20 Zodat zijn leven het brood zelf verfoeit, en zijn ziel de begeerlijke spijze;
Abominabilis ei fit in vita sua panis, et animæ illius cibus ante desiderabilis.
21 Dat zijn vlees verdwijnt uit het gezicht, en zijn beenderen, die niet gezien werden, uitsteken;
Tabescet caro eius, et ossa, quæ tecta fuerant, nudabuntur.
22 En zijn ziel nadert ten verderve, en zijn leven tot de dingen, die doden.
Appropinquavit corruptioni anima eius, et vita illius mortiferis.
23 Is er dan bij Hem een Gezant, een Uitlegger, een uit duizend, om den mens zijn rechten plicht te verkondigen;
Si fuerit pro eo Angelus loquens, unus de millibus, ut annunciet hominis æquitatem:
24 Zo zal Hij hem genadig zijn, en zeggen: Verlos hem, dat hij in het verderf niet nederdale, Ik heb verzoening gevonden.
Miserebitur eius, et dicet: Libera eum, ut non descendat in corruptionem: inveni in quo ei propitier.
25 Zijn vlees zal frisser worden dan het was in de jeugd; hij zal tot de dagen zijner jonkheid wederkeren.
Consumpta est caro eius a suppliciis, revertatur ad dies adolescentiæ suæ.
26 Hij zal tot God ernstiglijk bidden, Die in hem een welbehagen nemen zal, en zijn aangezicht met gejuich aanzien; want Hij zal den mens zijn gerechtigheid wedergeven.
Deprecabitur Deum, et placabilis ei erit: et videbit faciem eius in iubilo, et reddet homini iustitiam suam.
27 Hij zal de mensen aanschouwen, en zeggen: Ik heb gezondigd, en het recht verkeerd, hetwelk mij niet heeft gebaat;
Respiciet homines, et dicet: Peccavi, et vere deliqui, et, ut eram dignus, non recepi.
28 Maar God heeft mijn ziel verlost, dat zij niet voere in het verderf, zodat mijn leven het licht aanziet.
Liberavit animam suam ne pergeret in interitum, sed vivens lucem videret.

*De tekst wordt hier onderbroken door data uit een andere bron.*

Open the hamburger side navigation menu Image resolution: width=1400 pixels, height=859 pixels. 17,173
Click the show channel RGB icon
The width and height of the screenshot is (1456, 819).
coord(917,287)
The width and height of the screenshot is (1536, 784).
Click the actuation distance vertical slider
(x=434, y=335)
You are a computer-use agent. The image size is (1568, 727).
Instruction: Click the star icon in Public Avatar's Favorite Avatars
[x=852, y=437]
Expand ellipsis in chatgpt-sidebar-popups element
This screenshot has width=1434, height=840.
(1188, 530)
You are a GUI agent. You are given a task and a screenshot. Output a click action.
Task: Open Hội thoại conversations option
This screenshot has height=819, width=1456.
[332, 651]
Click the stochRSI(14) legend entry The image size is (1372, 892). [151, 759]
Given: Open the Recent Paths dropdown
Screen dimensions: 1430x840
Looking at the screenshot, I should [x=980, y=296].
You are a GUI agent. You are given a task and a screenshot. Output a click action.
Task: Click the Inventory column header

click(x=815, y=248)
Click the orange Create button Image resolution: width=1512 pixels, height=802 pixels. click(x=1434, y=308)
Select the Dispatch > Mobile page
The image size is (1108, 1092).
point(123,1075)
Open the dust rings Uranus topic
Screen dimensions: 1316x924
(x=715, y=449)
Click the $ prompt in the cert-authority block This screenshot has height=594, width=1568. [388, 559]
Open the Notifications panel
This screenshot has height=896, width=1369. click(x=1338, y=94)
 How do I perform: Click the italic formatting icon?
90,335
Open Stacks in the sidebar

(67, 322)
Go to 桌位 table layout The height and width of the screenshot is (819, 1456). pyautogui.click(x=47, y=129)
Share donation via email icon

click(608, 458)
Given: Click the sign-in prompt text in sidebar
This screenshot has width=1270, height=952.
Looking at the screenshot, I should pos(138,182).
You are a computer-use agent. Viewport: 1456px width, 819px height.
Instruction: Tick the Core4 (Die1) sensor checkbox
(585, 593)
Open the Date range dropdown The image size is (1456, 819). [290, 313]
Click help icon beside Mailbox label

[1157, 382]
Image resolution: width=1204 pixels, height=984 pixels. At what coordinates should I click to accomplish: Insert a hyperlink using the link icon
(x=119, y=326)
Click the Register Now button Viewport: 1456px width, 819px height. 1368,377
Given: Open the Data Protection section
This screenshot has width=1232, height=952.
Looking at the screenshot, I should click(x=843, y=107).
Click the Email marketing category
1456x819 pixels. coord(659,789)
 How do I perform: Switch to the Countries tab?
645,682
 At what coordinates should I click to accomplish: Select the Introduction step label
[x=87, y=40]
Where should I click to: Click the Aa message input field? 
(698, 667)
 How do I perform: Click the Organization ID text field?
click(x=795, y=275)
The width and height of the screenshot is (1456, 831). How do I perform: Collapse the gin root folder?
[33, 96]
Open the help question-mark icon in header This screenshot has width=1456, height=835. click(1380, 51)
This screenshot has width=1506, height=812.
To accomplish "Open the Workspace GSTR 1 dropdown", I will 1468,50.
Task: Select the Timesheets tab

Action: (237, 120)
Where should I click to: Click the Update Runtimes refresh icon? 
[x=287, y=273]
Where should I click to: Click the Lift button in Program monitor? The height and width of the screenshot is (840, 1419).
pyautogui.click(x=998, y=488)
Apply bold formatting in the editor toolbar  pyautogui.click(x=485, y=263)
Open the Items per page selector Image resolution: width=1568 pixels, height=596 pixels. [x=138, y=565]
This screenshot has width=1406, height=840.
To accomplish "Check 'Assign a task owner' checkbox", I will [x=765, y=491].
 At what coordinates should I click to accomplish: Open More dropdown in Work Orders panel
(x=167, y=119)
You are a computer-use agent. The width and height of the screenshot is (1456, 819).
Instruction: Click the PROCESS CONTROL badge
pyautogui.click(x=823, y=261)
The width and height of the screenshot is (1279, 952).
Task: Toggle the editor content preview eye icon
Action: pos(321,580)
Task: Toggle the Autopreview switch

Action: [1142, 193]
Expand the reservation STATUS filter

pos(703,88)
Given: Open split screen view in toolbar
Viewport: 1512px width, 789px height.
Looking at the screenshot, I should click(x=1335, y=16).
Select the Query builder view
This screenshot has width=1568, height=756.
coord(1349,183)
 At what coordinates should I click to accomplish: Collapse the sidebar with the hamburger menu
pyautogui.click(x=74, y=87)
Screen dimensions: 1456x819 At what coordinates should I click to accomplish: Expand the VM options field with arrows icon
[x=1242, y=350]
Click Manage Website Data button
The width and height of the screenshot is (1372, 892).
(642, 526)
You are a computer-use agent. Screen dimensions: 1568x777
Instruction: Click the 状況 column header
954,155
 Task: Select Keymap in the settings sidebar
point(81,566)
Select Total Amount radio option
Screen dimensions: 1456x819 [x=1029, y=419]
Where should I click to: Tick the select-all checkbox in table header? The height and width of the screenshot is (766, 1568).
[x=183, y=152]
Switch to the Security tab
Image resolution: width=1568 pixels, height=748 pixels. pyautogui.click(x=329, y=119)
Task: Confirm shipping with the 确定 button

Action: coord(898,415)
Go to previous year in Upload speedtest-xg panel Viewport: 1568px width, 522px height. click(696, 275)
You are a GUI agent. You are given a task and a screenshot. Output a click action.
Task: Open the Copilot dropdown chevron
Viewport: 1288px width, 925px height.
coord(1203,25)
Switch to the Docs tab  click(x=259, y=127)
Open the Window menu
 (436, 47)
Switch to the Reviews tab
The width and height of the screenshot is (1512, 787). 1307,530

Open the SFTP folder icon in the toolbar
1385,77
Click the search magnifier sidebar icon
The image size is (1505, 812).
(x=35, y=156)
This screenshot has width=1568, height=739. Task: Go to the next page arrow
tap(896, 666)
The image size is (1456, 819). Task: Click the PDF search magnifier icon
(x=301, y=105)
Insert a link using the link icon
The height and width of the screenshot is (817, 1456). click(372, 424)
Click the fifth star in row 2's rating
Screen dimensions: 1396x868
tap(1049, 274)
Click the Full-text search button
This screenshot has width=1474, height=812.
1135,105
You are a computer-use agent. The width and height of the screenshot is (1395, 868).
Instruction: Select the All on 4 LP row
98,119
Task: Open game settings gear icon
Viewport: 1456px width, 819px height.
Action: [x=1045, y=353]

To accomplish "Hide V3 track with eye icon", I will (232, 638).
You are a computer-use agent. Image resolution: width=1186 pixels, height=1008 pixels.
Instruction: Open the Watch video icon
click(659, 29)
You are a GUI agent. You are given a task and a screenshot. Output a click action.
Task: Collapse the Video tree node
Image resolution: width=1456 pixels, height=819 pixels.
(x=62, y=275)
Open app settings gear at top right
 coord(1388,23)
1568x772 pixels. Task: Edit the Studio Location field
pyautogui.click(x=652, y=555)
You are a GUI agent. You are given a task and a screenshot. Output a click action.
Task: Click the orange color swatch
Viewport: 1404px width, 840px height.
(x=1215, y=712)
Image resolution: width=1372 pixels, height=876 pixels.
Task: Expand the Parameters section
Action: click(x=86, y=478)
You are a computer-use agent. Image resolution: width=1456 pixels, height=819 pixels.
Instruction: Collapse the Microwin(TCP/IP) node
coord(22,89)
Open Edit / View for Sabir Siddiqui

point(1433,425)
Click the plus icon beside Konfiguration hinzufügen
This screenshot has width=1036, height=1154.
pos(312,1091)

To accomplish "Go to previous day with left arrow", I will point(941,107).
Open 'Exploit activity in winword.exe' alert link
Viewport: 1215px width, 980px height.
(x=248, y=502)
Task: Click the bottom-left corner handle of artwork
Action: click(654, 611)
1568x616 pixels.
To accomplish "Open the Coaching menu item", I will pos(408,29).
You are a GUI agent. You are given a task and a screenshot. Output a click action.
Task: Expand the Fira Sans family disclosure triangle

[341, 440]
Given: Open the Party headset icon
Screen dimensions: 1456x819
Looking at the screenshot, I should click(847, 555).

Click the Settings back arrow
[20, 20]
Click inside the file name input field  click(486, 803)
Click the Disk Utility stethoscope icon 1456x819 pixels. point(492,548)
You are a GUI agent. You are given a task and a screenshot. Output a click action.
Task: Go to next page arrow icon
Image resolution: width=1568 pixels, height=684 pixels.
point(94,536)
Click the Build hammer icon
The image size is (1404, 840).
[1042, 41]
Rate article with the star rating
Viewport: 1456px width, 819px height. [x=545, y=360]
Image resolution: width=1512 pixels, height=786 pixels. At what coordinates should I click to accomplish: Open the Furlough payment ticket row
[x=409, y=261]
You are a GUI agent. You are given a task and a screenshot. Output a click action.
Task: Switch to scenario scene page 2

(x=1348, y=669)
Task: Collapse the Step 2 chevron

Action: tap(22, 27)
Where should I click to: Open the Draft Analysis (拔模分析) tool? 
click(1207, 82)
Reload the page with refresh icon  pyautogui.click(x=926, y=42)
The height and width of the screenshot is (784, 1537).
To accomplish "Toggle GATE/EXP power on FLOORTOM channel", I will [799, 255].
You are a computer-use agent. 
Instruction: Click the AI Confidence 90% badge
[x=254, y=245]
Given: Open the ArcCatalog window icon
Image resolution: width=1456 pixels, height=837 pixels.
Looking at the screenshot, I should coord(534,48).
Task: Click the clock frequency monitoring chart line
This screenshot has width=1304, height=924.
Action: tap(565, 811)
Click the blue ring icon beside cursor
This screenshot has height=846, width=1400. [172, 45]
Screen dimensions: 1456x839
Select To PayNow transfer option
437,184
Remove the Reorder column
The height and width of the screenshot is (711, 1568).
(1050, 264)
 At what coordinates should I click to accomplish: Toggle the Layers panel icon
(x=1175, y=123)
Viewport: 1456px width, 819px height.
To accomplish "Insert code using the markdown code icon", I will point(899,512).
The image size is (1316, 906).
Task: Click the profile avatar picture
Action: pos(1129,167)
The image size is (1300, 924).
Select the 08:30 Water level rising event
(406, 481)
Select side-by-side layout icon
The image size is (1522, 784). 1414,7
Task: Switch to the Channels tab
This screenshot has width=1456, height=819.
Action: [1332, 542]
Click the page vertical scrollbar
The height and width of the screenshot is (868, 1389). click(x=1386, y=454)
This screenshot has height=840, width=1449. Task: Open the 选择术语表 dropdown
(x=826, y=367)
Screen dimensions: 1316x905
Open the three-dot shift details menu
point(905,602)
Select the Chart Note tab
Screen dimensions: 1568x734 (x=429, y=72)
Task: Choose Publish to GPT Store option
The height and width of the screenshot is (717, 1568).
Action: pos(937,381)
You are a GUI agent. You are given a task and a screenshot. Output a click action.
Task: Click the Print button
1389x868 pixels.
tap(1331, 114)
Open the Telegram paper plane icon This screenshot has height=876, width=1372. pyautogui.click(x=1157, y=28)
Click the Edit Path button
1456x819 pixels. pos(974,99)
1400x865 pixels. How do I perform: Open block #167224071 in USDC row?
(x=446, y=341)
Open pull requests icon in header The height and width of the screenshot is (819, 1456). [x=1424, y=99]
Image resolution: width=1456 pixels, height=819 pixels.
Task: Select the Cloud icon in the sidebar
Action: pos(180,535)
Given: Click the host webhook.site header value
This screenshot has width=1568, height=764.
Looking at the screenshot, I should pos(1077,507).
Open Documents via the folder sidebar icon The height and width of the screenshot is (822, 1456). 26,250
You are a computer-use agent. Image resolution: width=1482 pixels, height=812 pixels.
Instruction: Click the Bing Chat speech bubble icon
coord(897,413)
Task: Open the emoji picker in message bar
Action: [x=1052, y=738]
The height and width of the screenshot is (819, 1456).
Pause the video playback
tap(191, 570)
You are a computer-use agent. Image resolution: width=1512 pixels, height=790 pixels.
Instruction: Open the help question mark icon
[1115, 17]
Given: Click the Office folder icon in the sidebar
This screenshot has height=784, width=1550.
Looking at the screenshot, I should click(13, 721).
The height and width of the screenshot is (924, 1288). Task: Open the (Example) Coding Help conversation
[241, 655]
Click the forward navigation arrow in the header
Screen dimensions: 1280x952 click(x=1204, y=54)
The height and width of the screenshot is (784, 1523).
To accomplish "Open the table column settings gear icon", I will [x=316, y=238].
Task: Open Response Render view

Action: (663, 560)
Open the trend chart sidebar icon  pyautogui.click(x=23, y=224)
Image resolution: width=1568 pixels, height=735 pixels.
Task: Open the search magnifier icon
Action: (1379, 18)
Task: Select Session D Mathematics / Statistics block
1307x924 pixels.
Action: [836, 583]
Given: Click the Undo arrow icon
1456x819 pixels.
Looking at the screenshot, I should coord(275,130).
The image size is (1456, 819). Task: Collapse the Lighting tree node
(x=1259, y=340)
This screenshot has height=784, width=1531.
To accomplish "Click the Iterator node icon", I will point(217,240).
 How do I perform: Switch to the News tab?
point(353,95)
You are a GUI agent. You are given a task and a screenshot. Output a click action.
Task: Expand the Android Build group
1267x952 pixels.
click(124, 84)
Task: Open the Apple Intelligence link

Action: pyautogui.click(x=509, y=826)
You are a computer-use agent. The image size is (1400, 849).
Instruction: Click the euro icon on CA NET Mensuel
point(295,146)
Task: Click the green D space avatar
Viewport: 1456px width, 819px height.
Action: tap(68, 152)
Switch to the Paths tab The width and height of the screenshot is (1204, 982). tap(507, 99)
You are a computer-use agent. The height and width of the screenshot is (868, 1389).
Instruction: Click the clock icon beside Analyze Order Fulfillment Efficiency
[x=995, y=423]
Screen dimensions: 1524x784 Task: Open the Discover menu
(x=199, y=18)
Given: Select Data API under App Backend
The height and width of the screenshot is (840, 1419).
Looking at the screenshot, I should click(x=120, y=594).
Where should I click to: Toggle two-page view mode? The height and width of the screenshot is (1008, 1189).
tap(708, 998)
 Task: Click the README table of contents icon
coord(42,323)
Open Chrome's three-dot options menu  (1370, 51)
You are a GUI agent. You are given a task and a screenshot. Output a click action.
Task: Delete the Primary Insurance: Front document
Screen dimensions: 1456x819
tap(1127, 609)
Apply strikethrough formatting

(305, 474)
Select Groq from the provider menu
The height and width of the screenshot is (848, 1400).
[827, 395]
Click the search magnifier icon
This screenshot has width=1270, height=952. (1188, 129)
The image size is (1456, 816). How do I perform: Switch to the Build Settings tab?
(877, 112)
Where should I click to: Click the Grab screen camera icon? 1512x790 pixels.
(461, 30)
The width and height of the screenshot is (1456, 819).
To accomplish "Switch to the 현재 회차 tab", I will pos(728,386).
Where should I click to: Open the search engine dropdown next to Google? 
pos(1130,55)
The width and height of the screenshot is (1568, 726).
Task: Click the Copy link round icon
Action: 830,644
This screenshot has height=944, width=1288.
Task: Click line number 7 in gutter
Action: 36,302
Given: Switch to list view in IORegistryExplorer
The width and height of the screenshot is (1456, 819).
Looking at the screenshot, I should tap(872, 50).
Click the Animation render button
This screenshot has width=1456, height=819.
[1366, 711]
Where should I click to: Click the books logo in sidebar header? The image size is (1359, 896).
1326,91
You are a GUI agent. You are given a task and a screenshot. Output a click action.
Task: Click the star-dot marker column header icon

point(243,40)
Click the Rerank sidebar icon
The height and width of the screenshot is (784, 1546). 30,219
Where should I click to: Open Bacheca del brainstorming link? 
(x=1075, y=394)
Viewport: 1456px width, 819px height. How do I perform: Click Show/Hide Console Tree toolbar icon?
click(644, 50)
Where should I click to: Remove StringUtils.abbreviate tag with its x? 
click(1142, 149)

29 Zie, dit alles werkt God twee- of driemaal met een man;
Ecce, hæc omnia operatur Deus tribus vicibus per singulos.
30 Opdat hij zijn ziel afkere van het verderf, en hij verlicht worde met het licht der levenden.
Ut revocet animas eorum a corruptione, et illuminet luce viventium.
31 Merk op, o Job! Hoor naar mij; zwijg, en ik zal spreken.
Attende Iob, et audi me: et tace, dum loquor.
32 Zo er redenen zijn, antwoord mij; spreek, want ik heb lust u te rechtvaardigen.
Si autem habes quod loquaris, responde mihi, loquere: volo enim, te apparere iustum.
33 Zo niet, hoor naar mij; zwijg, en ik zal u wijsheid leren.
Quod si non habes, audi me: tace, et docebo te sapientiam.